Il rappela que selon la tradition protestante le culte serait tourné vers les vivants pour les aider à donner un sens à leur vie. Aucun commentaire sur la vie éternelle et aucun rite autour du catafalque (le corps aurait pu ne pas être là, il attendra la fin des temps et la Résurrection).

Olivier, un des fils, lut le passage de l’Evangile sur le jeune homme riche, respectueux des commandements mais refusant de vendre tous ses biens pour suivre le Christ, qui l’aimait. Il prononce une phrase souvent citée « Il est plus facile à un chameau de passer par le trou d’une aiguille qu’à un riche d’entrer dans le royaume de Dieu » Pour le pasteur, la richesse visée par le Christ n’est pas seulement matérielle. Il vise toutes les accumulations de biens, d’honneurs, de savoirs et de pouvoirs qui ne sauraient apporter le bonheur ni donner un sens à nos vies. C’est une confiance première, inconditionnelle, qui nous libère du souci de soi et nous rend disponible pour les autres. Être confiant rend capable de faire confiance aux autres et de déléguer. C’est la confiance qui met au monde.

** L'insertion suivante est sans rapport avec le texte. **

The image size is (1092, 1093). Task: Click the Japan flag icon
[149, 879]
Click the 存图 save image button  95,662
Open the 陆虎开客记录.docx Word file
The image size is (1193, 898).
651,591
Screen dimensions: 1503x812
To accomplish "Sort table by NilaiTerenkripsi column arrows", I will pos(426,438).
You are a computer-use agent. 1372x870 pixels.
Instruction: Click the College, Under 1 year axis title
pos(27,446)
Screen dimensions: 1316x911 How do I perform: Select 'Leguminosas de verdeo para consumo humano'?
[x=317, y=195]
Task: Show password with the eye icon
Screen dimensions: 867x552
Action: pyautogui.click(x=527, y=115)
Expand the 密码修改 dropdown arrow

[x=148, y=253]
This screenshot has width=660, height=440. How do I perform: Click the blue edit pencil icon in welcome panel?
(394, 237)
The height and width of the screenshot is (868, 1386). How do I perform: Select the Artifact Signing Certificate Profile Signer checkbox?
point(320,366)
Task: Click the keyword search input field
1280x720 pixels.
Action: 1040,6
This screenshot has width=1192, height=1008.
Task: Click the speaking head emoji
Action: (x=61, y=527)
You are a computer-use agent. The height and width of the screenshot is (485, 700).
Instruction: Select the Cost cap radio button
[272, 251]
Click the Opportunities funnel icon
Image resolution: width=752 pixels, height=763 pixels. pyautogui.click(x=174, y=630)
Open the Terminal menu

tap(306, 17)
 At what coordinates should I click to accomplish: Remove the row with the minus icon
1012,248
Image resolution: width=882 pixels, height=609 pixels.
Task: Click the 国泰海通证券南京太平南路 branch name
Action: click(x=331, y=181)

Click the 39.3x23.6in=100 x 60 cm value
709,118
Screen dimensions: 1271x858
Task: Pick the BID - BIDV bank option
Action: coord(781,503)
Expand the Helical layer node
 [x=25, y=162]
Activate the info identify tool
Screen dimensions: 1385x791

Clément, un petit fils, remarquable par la taille (2 m) lut la parabole sur la « graine de moutarde, la plus petite, qui devient plus grande que toutes les plantes potagères et donne de grandes branches » Elle était en harmonie avec un propos fréquent de Michel, l’adepte du temps long, qui comparait son métier à celui de l’horticulteur patient, sachant attendre et aimant la nature.

Francis, le fils aîné, un physicien connu notamment par ses interventions sur l’espace, lut un texte de son père, écrit en juillet 2014, où il se présentait comme un « combattant de la paix » qui surprit la plus grande partie de l’assistance. «  J’irai dormir en Corse à Monticello dans un cimetière à flanc de falaise » Pierre Soulages, dont il était proche, a dessiné une stèle qui sera placée à côté de ses cendres. Il lance une invitation à ceux qui admirent Soulages, veulent entendre le chant des grillons et respirer les senteurs des herbes et de la végétation corse, à proximité de la mer en Balagne.

 

Pourquoi le choix de ce village ? Sylvie, « l’épouse qui lui a donné le bonheur » y est née. Le cadre est superbe. Et Michel ressentait une grande empathie pour la Corse et ses habitants. Il l’a découverte en 1968 lors d’un stage du PSU qui réunissait plusieurs dizaines de militants. Comme sur beaucoup de sujets, il avait « tout » appris : son histoire violente, ses institutions spécifiques. Il expliquait souvent à des interlocuteurs, qui devaient être patients, les mystères de la fiscalité corse, le statut des terres et l’absence de cadastre.

Enfin, il relevait avec malice qu’aux élections européennes de 1994, qui lui furent fatales, il avait obtenu son meilleur score 37,2%…

Francis ajouta une phrase au texte de son père, un proverbe malien « Un vieil homme qui meurt, c’est une bibliothèque qui brûle »

Après avoir chanté « la gloire du Ressuscité » sur une musique de Händel, le temple, qui était comble, se vida de son assistance. Les Rocardiens, de tout âge et de toute confession, échangèrent sur le trottoir. Beaucoup de retrouvailles, d’embrassade et d’émotion, pendant un court moment, puisqu’il fallait aller aux Invalides.